The hypocrisy is not lost, believe me.
What if more of life was like that show, managed and controlled from first beat to last? Would we be any happier? Would that make everything okay, easier to deal with on a daily basis? Increasing the amount of control you have over your show, though, decreases by necessity the amount of spontaneity, of surprise, of the unexpected — and maybe, hand in hand, of passion? Of course, a good showman works the fire into their act, no matter how tightly scripted. so that there is, at least to the audience, the illusion of intensity at the right moments.
Every roller coaster, no matter how exciting, is still built to run the same course time and time again.
And of course, in the world of art (at least where it intersects with the world of commerce), it is the audient that is most important. At $125 a ticket, the fan should get the feeling of chills in his blood before the artist. Ideally, sure, both artist and audient become immersed, but if one must sacrifice that feeling… well, one must eat, yes?
But life isn’t about producing commercial matter. Not for some of us, at least — as much as we may crave the attention and approval of family, friends, peers, the random passer-by, we still consider ourselves the ultimate judge of what we create, of what we will one day leave behind.

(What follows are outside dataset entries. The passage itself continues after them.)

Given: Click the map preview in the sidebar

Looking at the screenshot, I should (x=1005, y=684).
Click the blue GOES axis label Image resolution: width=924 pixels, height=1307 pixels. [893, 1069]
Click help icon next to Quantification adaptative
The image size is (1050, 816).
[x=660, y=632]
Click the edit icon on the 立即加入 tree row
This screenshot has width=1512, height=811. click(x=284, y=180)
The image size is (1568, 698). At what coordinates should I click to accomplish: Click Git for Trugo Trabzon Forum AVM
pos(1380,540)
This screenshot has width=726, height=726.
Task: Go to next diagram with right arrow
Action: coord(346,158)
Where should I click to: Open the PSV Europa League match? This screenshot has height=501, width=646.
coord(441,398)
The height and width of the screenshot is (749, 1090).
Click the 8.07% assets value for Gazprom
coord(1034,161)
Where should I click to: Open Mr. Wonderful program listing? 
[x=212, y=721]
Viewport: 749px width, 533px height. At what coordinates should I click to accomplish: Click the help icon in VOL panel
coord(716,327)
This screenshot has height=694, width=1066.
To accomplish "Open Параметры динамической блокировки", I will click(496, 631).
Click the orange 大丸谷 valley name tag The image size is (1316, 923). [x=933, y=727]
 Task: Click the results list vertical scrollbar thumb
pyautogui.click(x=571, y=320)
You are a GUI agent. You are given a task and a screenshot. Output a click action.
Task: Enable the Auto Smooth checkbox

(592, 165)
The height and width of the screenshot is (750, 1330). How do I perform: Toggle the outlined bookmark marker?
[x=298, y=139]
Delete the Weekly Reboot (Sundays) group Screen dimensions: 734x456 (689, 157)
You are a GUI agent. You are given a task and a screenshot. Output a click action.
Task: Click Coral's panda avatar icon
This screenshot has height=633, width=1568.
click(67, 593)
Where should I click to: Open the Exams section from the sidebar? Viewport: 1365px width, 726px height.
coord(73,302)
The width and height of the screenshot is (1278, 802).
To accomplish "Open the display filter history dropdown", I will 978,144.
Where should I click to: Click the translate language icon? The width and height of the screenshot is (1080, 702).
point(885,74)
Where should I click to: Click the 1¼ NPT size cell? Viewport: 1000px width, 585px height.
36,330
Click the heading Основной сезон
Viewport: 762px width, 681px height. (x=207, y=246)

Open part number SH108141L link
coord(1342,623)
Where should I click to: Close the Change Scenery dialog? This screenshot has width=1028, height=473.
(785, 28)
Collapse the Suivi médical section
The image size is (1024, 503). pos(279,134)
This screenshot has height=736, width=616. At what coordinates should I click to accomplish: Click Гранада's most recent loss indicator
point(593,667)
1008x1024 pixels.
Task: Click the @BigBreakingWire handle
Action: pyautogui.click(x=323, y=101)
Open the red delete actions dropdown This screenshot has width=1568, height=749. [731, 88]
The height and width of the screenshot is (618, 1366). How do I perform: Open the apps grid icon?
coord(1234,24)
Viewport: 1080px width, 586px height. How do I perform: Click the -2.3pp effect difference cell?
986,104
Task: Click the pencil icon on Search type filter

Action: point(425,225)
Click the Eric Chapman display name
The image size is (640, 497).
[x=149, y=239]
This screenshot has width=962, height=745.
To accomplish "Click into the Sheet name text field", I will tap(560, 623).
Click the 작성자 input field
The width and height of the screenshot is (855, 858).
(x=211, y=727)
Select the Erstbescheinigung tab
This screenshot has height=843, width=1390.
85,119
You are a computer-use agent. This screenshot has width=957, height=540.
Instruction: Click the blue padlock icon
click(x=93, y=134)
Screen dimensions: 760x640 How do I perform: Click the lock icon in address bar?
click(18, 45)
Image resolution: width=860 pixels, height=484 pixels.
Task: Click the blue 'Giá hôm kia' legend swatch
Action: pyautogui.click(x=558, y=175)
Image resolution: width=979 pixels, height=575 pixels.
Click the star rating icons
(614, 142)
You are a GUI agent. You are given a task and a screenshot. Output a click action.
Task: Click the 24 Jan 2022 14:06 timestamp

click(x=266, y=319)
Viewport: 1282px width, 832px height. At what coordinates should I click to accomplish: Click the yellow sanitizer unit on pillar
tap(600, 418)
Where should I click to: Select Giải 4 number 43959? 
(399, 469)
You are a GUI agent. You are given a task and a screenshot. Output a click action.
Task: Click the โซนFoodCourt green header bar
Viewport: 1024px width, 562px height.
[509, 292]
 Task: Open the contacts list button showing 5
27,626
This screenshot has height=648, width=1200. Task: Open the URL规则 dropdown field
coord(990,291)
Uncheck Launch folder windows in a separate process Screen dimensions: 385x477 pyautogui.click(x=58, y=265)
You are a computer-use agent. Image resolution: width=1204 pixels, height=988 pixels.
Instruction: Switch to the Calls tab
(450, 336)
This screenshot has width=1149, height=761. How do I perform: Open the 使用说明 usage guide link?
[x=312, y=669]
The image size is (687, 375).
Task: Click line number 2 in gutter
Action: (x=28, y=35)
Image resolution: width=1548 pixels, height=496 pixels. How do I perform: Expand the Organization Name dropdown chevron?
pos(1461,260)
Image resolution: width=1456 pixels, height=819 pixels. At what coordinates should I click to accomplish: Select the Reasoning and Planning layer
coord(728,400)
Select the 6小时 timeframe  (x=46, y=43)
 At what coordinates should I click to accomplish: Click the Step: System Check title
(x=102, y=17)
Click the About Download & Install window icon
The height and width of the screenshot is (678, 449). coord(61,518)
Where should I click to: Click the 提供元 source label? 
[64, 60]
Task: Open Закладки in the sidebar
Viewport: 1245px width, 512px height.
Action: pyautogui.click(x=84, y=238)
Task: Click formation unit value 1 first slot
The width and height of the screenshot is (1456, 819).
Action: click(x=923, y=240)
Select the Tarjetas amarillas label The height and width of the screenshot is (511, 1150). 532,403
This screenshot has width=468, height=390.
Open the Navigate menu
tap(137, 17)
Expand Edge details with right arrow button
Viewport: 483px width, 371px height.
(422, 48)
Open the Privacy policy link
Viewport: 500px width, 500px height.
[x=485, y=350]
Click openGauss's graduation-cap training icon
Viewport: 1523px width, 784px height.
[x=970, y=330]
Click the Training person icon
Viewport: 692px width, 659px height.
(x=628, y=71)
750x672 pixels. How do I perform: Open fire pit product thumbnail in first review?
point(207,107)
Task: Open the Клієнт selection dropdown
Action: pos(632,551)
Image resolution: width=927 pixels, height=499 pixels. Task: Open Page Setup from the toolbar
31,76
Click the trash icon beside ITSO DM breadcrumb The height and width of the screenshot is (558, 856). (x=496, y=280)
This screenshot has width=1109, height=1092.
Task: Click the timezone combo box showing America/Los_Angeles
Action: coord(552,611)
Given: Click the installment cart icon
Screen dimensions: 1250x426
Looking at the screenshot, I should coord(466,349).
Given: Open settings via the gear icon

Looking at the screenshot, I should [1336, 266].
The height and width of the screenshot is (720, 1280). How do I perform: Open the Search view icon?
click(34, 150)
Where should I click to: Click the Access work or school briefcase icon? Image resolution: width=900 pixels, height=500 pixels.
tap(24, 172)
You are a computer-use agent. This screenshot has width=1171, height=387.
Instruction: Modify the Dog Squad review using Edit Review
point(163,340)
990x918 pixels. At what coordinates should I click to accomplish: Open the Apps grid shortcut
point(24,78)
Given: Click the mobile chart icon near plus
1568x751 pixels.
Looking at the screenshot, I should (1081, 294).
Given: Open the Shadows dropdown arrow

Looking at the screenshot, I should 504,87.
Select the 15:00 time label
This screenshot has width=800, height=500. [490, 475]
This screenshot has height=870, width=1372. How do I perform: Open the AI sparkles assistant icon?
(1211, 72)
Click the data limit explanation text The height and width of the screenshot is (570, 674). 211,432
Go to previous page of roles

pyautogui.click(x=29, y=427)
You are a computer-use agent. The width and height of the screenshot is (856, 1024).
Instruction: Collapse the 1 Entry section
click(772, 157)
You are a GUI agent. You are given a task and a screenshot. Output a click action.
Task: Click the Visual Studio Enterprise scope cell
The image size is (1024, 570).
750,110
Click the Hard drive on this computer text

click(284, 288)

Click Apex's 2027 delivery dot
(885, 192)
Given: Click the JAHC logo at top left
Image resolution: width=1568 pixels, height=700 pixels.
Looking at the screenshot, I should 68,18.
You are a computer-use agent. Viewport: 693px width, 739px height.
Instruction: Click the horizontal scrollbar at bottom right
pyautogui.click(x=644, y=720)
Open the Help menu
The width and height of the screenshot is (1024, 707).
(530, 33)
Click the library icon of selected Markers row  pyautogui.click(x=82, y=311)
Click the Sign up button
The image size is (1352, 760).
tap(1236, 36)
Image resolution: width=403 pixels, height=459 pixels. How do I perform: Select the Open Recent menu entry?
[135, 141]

When audience and artist are the same, how do you strike a balance between controlled performance and emotional display? How much illusion do you create, and how much do you allow yourself to believe blindly?
It all seems to come back to balance in the end, to finding the tipping point and stepping back to the middle quickly enough that you don’t upset the scales. Refocusing on the center takes too much time, and is an imperfect art to boot.
What’s important? What’s real?
There are no correct answers without context, and only a lucky few have any consistency to their surroundings without setting the cruise control and settling in for the safe ride.
Just think… in a day or two it will be penis butter jelly time…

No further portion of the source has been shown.